begin Entries

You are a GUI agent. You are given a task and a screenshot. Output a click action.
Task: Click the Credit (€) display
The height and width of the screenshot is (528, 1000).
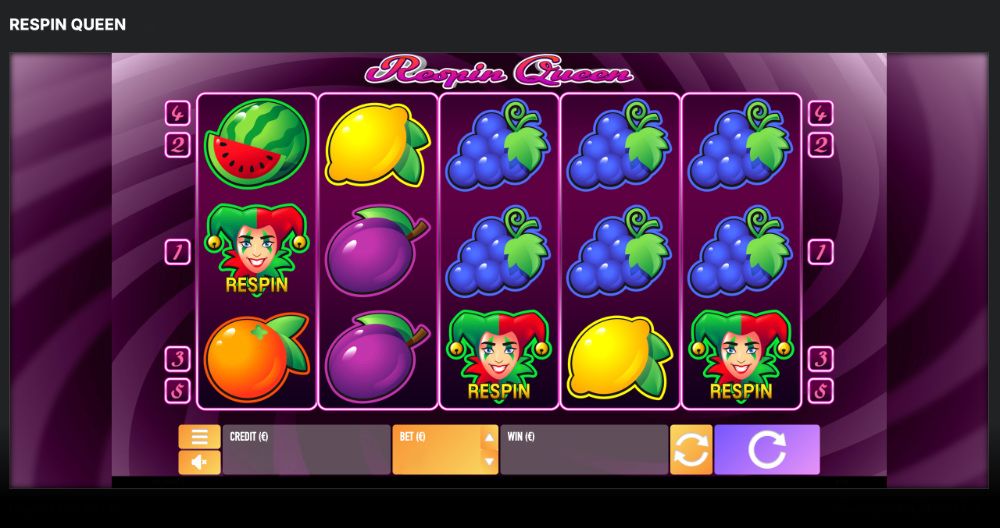307,450
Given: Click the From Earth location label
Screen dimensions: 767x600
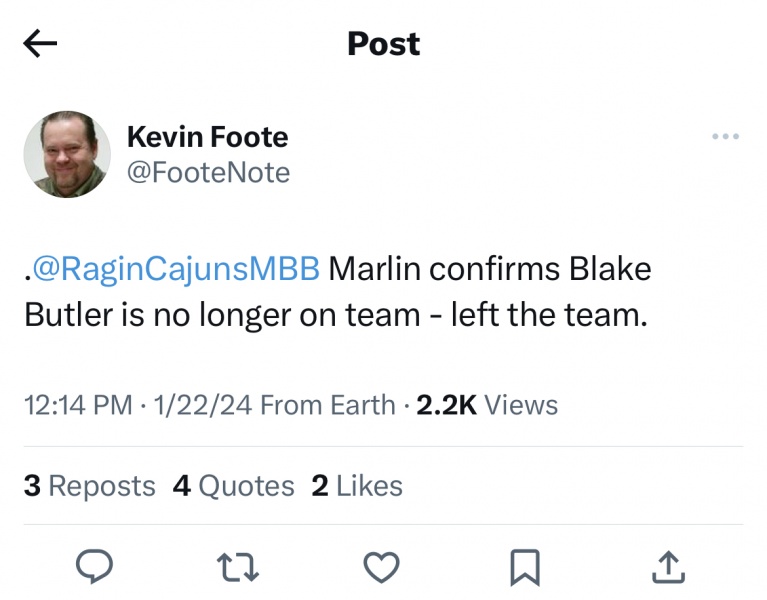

end Entries

Objective >>
Copy every line of the two entries above verbatim, leaving out the pictures.

Output of the exercise >>
You are a GUI agent. You are given a task and a screenshot. Output a click action.
Task: Click the Credit (€) display
The height and width of the screenshot is (528, 1000).
307,450
Given: Click the From Earth location label
Screen dimensions: 767x600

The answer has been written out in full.